Task item
Repeat all of the data word for word so that only the pictures are missing from the copy.

Task material
=== Section Start ===
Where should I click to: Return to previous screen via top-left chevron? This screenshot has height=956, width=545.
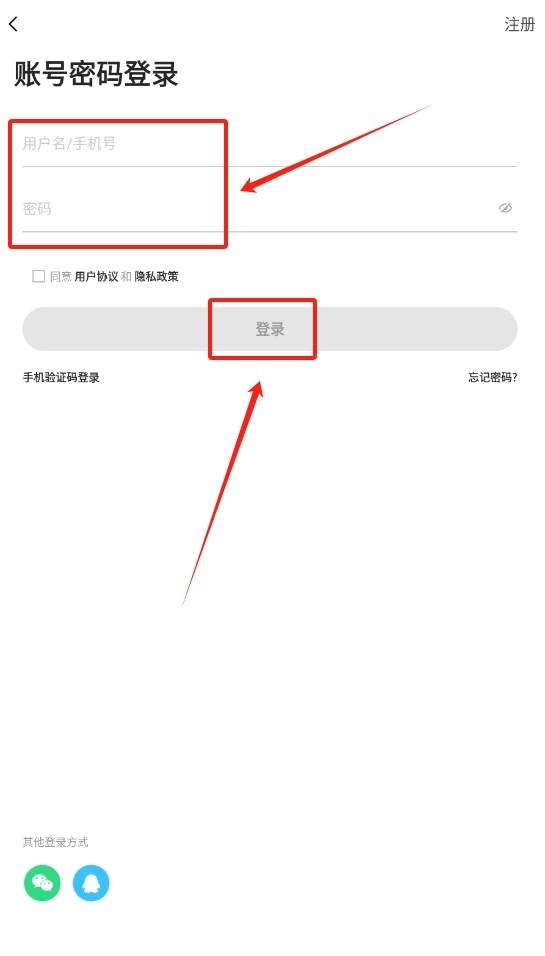click(x=13, y=24)
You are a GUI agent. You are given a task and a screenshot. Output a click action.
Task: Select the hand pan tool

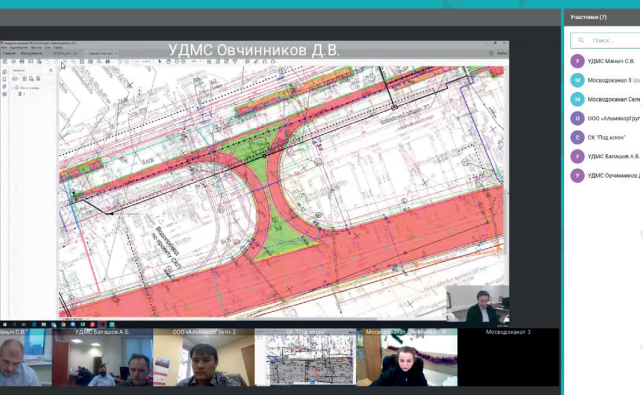168,62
=== Section End ===
Exercise response
Where should I click to: Return to previous screen via top-left chevron? This screenshot has height=956, width=545.
click(x=13, y=24)
You are a GUI agent. You are given a task and a screenshot. Output a click action.
Task: Select the hand pan tool

168,62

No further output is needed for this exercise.